Some of our most high-profile politicians have been drinking the Kool-Aid. Dot Scott's lament that McGinley couldn't control the board puts their sobbing in perspective: by law, the school board controls the superintendent, not vice versa.

No wonder we have such problems in the district. Let's take a deep breath and demand a true audit before handing $500 million over to what's left of her administration.



Wednesday, October 29, 2014

Hicks on McGinley: Laugh of the Day

The paper has gone whole hog to protect Superintendent McGinley's position in the Charleston County School District. Mayor Riley is beating down the doors of individual school board members in an attempt to save his protege. The editorial page laments the potential loss of a great superintendent, and the news articles point out how costly her buyout would be.

Nevertheless, Brian Hicks takes the prize for the most outrageous sentence in his impassioned defensive column.

To wit, "McGinley has never been a politician."


Tuesday, October 28, 2014

CCSD's McGinley a Goner?

Please, oh please.

Saturday, October 25, 2014

Clothespin Your Nose and Vote for Spearman for SC Education Superintendent

Molly Spearman, a former music teacher, is also, fittingly, former director of the SC School Administrators Association. She thinks like them.

Tom Thompson is former dean of graduate studies at SC State University, a place not known for graduate study, and he is now involved with for-profit institutions. He sees federal intervention in education as a positive force.

Both candidates are mouthing platitudes in debate. Neither has any new solutions other than to have high standards and fix funding inequities.Of course, you could throw your vote away on the American party candidate, Ed Murray, but why would he be an improvement over Jim Rex, one of his supporters?

This year's race proves once again that the state's superintendent of education should be appointed by the governor.

No wonder only 13 states have elected superintendents when you contemplate the candidates our primary elections have tossed up for us.

Spearman appears to be marginally less entranced with federal intervention. Of course, she could merely be mouthing what Republican voters want to hear.

Wednesday, October 22, 2014

CCSD's McGinley Teaches Watermelon Stereotype to AMHS Teens

Most of them were born between 1996 and 1998, long after the association of watermelons with African-Americans was banned from public discourse, so it should come as no surprise that the Academic Magnet football team, including its black player, would not have associated smashing a watermelon while making the usual football grunts and raves with being racist.

Trouble is, the Charleston County School District's superintendent was determined to teach them a lesson anyway.

And she did.

So now what the boys saw as a harmless marker of their victories has become a racist incident causing the loss of their football coach. The coach was held responsible even though not present.

Political correctness run amuck.

The super had better watch out. She can mess around with academics all she wants, but when she starts messing with football that spells trouble.

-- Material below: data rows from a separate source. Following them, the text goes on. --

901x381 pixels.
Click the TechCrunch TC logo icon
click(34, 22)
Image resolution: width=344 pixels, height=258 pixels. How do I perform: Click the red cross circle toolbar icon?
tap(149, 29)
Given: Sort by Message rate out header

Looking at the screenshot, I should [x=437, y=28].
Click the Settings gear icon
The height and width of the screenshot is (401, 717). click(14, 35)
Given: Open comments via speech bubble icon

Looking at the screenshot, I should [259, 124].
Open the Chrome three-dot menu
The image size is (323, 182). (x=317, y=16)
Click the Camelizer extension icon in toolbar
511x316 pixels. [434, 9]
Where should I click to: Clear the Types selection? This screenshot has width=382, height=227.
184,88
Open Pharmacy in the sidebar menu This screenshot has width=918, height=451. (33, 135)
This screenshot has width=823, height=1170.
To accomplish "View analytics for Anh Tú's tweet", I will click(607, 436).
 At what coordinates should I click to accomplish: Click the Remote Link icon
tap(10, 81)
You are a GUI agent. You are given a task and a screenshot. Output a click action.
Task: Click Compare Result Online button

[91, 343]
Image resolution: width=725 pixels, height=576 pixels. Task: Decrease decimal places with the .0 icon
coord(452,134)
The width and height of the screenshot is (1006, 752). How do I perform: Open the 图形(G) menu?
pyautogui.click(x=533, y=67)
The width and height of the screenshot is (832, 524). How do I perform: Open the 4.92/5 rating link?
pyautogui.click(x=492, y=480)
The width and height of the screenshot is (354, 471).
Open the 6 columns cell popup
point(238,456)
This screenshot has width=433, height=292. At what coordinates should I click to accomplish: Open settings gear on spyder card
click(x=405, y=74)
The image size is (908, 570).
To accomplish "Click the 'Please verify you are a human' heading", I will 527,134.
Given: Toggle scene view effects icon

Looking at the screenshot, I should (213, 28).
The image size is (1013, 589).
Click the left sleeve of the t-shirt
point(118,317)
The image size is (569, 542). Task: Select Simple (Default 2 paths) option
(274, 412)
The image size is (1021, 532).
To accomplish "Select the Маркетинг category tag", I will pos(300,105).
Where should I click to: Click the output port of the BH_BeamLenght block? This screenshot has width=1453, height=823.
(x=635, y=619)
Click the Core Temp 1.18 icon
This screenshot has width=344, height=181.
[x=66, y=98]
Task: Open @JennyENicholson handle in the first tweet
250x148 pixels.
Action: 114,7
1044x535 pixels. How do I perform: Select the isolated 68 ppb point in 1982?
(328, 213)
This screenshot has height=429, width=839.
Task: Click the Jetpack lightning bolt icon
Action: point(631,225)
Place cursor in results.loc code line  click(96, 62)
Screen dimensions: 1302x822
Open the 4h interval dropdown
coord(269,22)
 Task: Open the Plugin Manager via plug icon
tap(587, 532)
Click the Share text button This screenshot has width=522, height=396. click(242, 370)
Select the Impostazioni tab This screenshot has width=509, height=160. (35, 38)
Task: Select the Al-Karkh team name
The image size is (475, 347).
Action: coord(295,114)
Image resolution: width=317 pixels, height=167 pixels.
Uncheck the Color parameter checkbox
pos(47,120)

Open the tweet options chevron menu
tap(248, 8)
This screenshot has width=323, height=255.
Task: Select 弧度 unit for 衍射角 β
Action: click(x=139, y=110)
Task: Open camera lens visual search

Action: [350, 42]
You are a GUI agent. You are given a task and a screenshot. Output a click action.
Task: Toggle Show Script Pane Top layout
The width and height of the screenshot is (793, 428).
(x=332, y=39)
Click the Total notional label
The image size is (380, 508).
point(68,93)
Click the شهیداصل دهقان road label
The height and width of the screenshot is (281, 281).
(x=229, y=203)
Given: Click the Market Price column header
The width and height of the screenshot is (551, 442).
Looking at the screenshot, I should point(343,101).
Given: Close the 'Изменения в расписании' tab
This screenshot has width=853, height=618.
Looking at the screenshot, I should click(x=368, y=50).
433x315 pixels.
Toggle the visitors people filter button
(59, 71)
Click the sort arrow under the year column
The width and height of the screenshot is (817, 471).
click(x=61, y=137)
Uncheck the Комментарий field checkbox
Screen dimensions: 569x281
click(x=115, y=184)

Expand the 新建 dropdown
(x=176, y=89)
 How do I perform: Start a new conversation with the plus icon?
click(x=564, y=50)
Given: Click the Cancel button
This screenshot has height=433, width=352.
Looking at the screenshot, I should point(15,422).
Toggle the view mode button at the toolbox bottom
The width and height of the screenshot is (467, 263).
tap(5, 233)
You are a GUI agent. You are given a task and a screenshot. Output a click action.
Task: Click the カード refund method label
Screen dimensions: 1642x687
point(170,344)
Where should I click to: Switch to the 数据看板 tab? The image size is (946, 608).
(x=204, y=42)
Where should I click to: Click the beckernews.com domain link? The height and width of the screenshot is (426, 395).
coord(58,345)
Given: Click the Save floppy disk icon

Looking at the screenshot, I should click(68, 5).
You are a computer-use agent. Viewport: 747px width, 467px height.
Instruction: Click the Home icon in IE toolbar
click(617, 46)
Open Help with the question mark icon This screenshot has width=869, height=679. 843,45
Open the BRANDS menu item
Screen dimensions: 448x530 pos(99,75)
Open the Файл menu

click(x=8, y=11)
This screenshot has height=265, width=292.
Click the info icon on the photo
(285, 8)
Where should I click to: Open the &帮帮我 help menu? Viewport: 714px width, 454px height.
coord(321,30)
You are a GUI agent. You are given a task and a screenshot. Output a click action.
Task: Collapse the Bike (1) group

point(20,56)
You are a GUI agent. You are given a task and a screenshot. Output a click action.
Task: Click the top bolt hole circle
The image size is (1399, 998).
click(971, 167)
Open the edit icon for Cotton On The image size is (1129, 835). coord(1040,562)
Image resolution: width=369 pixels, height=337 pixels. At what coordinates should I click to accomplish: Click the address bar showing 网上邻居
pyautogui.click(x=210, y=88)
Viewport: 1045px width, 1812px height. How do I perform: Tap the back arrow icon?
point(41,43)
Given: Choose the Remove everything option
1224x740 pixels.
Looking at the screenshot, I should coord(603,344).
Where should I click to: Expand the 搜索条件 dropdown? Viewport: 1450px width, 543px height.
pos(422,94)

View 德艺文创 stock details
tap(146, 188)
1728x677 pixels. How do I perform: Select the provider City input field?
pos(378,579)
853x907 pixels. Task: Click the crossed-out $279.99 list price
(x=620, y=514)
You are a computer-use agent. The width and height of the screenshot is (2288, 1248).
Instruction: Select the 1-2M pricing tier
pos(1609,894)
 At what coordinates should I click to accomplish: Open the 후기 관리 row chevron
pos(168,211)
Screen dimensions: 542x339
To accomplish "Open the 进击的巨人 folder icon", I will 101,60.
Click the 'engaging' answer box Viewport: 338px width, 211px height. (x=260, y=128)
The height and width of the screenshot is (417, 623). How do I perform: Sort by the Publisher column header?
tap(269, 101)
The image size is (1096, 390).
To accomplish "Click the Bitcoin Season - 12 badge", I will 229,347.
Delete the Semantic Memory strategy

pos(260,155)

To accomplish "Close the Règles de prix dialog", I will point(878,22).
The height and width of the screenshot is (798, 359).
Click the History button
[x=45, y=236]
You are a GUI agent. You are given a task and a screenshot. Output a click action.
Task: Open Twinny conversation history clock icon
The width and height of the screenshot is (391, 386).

Thursday, October 16, 2014

Reading at Fourth-Grade Level? CCSD Welcomes You to High School

If you set the goal low enough, almost everyone can achieve it.




However, the Charleston County School District struggles to meet its own criterion that all incoming ninth graders will read at the fourth grade level. Despite focusing on literacy for the past few years, nearly 13 percent of the district's students read at or below the fourth-grade level. That would be bad enough if those students were spread evenly among CCSD's high schools. An additional problem is that they are clustered, often up to 40 percent of an entering class, in CCSD's lowest-performing schools. a

Below is an example of a fourth-grade reading worksheet. Remember that this is the goal for these students.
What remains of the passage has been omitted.